------ Data in this exercise

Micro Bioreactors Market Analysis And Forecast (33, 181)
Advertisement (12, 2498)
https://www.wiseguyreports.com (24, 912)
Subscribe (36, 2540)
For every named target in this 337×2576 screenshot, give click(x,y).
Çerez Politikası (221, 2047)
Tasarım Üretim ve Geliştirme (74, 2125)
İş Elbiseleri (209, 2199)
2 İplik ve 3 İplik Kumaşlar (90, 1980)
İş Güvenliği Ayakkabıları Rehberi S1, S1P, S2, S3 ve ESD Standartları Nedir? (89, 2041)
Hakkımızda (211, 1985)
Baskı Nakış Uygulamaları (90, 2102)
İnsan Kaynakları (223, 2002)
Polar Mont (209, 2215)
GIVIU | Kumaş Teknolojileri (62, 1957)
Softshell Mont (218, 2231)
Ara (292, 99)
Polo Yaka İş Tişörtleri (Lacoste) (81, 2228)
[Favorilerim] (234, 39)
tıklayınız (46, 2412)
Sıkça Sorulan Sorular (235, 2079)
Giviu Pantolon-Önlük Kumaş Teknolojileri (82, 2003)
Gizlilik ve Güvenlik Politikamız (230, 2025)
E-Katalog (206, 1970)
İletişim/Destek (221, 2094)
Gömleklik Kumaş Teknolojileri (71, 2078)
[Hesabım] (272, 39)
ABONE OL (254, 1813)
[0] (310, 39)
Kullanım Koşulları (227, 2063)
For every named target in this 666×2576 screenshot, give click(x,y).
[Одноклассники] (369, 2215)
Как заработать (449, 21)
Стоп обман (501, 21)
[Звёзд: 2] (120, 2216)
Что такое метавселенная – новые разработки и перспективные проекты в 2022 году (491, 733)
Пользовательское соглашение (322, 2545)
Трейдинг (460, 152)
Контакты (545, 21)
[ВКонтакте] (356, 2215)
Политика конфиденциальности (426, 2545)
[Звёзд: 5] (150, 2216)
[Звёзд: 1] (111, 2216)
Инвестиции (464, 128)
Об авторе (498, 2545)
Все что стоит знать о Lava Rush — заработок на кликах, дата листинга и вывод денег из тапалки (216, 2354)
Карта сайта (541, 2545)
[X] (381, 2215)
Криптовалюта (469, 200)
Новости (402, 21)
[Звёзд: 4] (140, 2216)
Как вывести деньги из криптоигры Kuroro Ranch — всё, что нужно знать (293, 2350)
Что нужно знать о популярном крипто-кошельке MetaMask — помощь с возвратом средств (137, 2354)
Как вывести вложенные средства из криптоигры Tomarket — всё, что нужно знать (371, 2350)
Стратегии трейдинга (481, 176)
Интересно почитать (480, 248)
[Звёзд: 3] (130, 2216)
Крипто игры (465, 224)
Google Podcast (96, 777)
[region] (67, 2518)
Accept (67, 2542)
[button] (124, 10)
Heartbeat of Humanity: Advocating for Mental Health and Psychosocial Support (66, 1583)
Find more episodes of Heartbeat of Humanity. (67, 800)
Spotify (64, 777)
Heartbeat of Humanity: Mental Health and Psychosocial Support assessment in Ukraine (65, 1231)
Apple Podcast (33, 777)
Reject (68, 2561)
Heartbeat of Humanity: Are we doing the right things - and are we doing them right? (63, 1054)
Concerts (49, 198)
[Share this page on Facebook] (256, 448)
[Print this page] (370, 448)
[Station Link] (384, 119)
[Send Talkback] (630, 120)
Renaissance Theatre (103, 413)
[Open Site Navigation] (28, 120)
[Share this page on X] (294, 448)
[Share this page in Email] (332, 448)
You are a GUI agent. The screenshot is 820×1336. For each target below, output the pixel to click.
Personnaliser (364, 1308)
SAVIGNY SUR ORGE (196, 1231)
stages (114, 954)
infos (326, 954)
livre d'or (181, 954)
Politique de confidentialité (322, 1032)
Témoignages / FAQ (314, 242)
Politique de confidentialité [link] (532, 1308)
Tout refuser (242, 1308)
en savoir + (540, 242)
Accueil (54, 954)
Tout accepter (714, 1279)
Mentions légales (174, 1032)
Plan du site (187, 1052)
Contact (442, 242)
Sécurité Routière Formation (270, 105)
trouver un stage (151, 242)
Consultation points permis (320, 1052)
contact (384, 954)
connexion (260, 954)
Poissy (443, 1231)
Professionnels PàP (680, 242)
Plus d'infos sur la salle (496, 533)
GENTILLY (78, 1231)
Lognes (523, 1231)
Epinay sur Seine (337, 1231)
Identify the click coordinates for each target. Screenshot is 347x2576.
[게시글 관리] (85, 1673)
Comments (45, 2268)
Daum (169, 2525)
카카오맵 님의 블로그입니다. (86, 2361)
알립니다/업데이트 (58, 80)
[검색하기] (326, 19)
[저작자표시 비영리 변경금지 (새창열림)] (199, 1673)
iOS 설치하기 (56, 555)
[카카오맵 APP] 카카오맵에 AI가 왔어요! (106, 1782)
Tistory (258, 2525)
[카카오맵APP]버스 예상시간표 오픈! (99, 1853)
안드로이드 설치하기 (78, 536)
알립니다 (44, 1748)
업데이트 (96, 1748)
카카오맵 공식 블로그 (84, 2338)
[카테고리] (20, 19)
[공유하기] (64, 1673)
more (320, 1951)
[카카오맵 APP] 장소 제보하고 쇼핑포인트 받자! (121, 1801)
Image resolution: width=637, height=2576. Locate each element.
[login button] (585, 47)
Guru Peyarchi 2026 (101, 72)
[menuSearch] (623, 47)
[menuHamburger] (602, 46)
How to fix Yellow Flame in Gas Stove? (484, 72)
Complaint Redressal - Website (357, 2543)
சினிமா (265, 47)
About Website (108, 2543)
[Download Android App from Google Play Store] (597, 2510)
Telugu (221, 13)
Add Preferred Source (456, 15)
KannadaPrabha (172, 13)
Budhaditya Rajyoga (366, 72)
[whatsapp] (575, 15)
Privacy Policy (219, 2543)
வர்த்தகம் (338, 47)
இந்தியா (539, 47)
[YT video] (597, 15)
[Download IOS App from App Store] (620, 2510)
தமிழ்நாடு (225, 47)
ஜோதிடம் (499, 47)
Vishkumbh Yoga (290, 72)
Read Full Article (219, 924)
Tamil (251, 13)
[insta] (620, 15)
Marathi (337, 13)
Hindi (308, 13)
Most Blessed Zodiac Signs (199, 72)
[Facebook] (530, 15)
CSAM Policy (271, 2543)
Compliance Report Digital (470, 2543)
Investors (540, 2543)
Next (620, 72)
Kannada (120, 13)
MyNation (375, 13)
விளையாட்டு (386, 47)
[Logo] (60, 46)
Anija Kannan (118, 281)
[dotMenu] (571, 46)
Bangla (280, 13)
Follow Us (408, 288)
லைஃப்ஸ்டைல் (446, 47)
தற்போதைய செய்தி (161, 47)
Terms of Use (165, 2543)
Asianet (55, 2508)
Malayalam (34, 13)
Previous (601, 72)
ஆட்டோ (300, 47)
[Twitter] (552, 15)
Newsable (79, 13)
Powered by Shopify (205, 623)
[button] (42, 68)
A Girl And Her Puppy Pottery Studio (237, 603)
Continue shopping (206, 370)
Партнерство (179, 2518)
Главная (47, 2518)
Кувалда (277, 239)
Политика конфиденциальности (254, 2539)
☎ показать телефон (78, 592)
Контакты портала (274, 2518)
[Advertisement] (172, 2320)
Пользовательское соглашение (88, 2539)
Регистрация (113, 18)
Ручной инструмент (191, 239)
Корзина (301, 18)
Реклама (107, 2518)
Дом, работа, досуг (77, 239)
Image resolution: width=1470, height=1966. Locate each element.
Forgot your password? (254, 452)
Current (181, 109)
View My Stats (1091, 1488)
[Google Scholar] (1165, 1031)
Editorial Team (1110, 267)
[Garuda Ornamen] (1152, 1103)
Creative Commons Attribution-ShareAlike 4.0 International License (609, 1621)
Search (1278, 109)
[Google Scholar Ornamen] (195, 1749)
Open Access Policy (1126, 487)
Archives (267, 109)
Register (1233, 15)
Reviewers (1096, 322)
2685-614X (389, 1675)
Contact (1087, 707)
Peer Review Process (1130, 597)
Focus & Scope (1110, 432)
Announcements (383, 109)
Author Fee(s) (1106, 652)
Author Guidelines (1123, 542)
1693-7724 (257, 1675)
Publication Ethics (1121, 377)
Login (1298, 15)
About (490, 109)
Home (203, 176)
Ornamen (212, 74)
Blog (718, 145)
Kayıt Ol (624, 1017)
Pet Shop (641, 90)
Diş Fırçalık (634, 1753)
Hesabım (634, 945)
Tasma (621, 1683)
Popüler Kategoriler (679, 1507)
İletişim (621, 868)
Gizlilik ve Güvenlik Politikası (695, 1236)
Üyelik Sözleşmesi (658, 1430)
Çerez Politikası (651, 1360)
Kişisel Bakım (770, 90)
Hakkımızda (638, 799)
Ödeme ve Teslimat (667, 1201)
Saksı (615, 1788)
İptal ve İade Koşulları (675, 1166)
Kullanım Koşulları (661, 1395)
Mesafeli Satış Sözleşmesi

------------

• **Required work**
Only the lines above from the line containing "Tistory (258, 2525)" through the line containing "Ручной инструмент (191, 239)" should be retyped, exactly and with both ends included.

• **Written response**
Tistory (258, 2525)
[카카오맵APP]버스 예상시간표 오픈! (99, 1853)
안드로이드 설치하기 (78, 536)
알립니다 (44, 1748)
업데이트 (96, 1748)
카카오맵 공식 블로그 (84, 2338)
[카테고리] (20, 19)
[공유하기] (64, 1673)
more (320, 1951)
[카카오맵 APP] 장소 제보하고 쇼핑포인트 받자! (121, 1801)
Image resolution: width=637, height=2576. Locate each element.
[login button] (585, 47)
Guru Peyarchi 2026 (101, 72)
[menuSearch] (623, 47)
[menuHamburger] (602, 46)
How to fix Yellow Flame in Gas Stove? (484, 72)
Complaint Redressal - Website (357, 2543)
சினிமா (265, 47)
About Website (108, 2543)
[Download Android App from Google Play Store] (597, 2510)
Telugu (221, 13)
Add Preferred Source (456, 15)
KannadaPrabha (172, 13)
Budhaditya Rajyoga (366, 72)
[whatsapp] (575, 15)
Privacy Policy (219, 2543)
வர்த்தகம் (338, 47)
இந்தியா (539, 47)
[YT video] (597, 15)
[Download IOS App from App Store] (620, 2510)
தமிழ்நாடு (225, 47)
ஜோதிடம் (499, 47)
Vishkumbh Yoga (290, 72)
Read Full Article (219, 924)
Tamil (251, 13)
[insta] (620, 15)
Marathi (337, 13)
Hindi (308, 13)
Most Blessed Zodiac Signs (199, 72)
[Facebook] (530, 15)
CSAM Policy (271, 2543)
Compliance Report Digital (470, 2543)
Investors (540, 2543)
Next (620, 72)
Kannada (120, 13)
MyNation (375, 13)
விளையாட்டு (386, 47)
[Logo] (60, 46)
Anija Kannan (118, 281)
[dotMenu] (571, 46)
Bangla (280, 13)
Follow Us (408, 288)
லைஃப்ஸ்டைல் (446, 47)
தற்போதைய செய்தி (161, 47)
Terms of Use (165, 2543)
Asianet (55, 2508)
Malayalam (34, 13)
Previous (601, 72)
ஆட்டோ (300, 47)
[Twitter] (552, 15)
Newsable (79, 13)
Powered by Shopify (205, 623)
[button] (42, 68)
A Girl And Her Puppy Pottery Studio (237, 603)
Continue shopping (206, 370)
Партнерство (179, 2518)
Главная (47, 2518)
Кувалда (277, 239)
Политика конфиденциальности (254, 2539)
☎ показать телефон (78, 592)
Контакты портала (274, 2518)
[Advertisement] (172, 2320)
Пользовательское соглашение (88, 2539)
Регистрация (113, 18)
Ручной инструмент (191, 239)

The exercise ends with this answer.